Glioblastoma with a primitive neuronal component: A case report.

ABSTRACT

The present study describes a rare case of glioblastoma with a primitive neuronal component (GBM-PNC), and provides an in-depth analysis of the clinical, pathological and differential diagnostic findings. A comprehensive literature review was conducted to enhance the understanding of GBM-PNC, revealing its distinct characteristics and prognostic implications. A 57-year-old woman presented with acute onset headache, nausea and vomiting, leading to the identification of an intracranial mass through magnetic resonance imaging. Surgical resection revealed the coexistence of a glial component and a PNC within the tumor.
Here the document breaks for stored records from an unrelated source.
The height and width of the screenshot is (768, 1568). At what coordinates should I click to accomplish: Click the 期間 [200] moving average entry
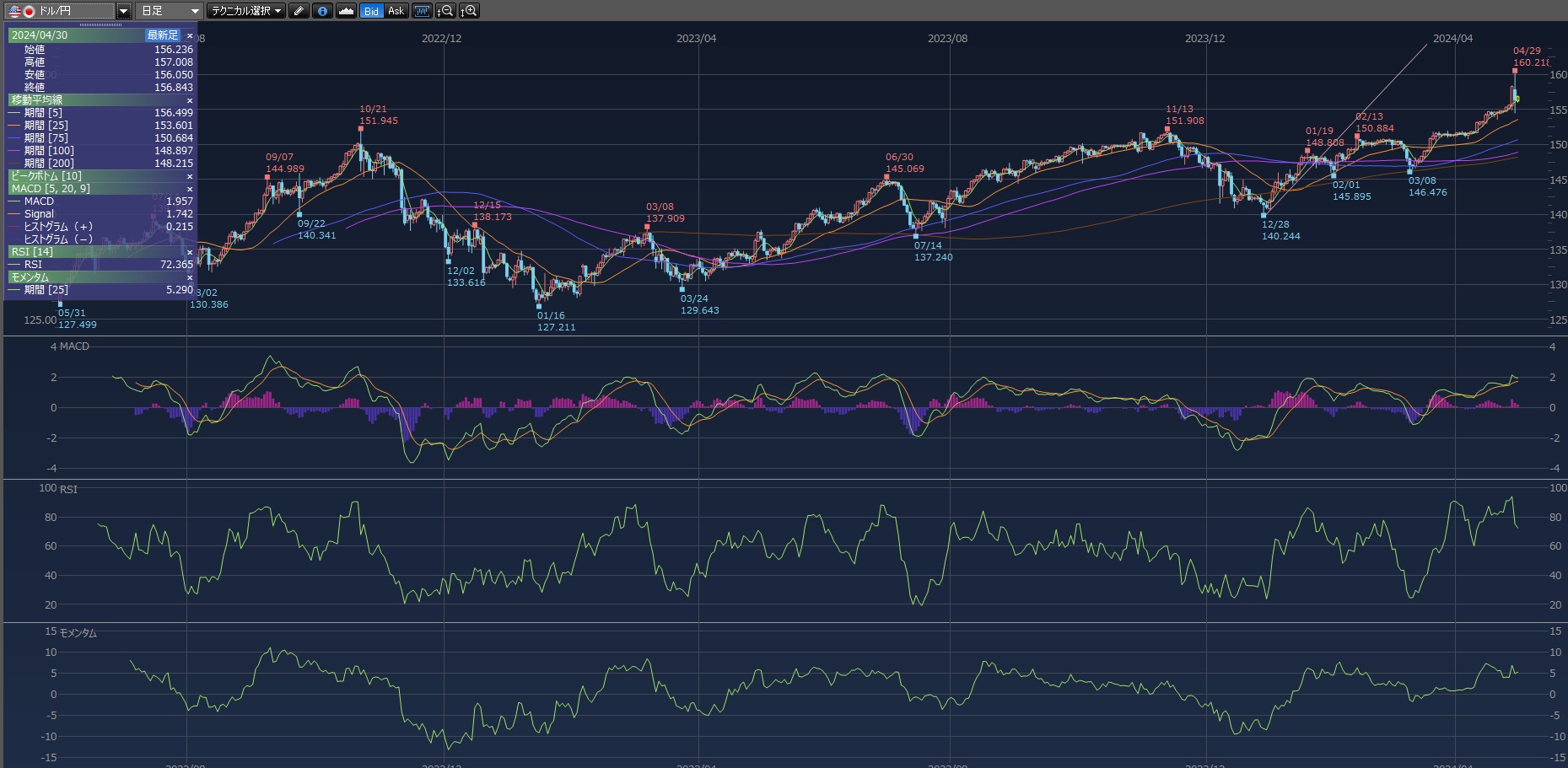pyautogui.click(x=49, y=164)
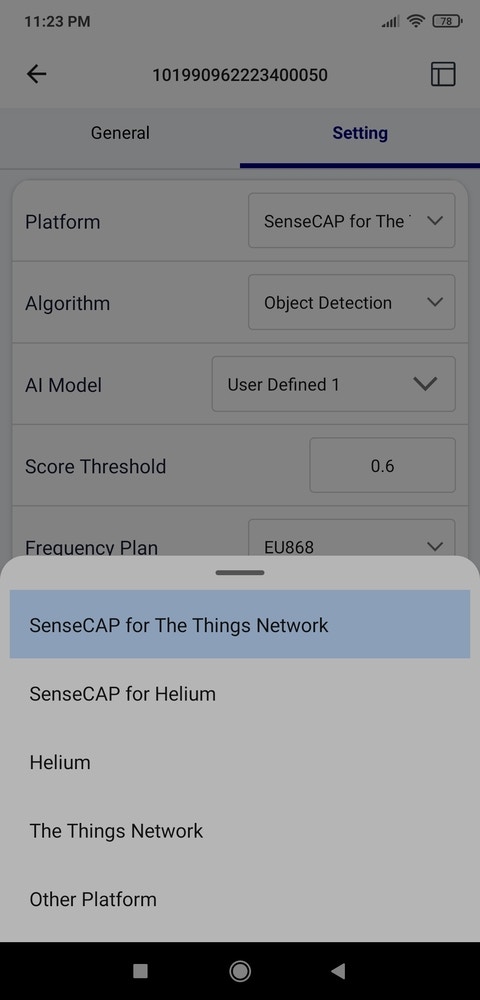Open the AI Model User Defined 1 dropdown

click(x=333, y=384)
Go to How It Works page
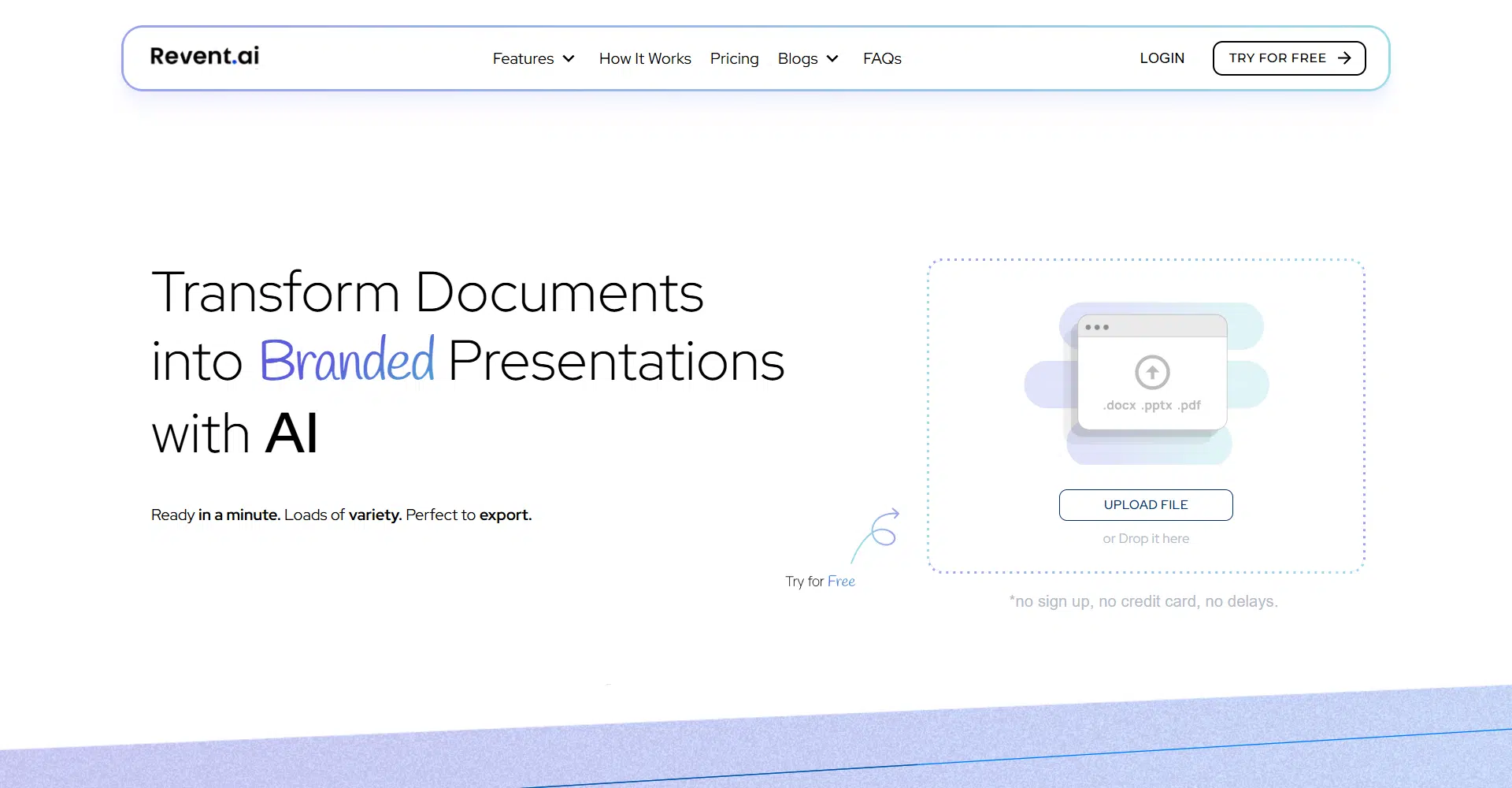 (x=644, y=59)
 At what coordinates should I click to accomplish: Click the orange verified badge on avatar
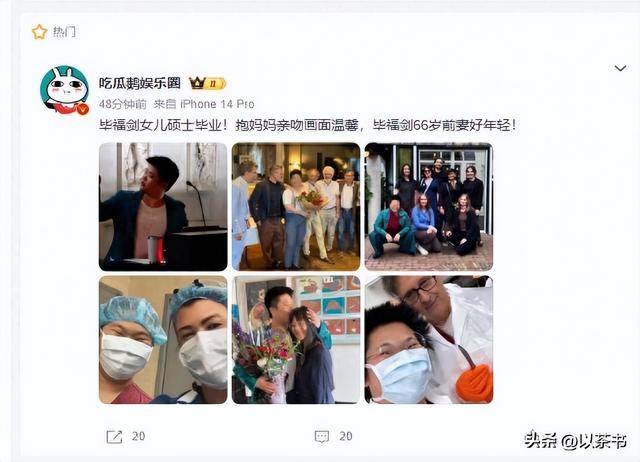[x=83, y=109]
Immunohistochemical analysis detected the expression of glial fibrillary acidic protein in the glial component and synaptin in the PNC. The pathological diagnosis confirmed the presence of GBM-PNC. Gene detection analysis revealed no mutations in isocitrate dehydrogenase (IDH)1 and IDH2, and neurotrophic tyrosine kinase receptor-1 (NTRK1), NTRK2 and NTRK3 genes. GBM-PNC is characterized by a propensity for recurrence and metastasis, with a low 5-year survival rate. The present case report highlights the importance of accurate diagnosis and comprehensive characterization of GBM-PNC to guide treatment decisions and improve patient outcomes.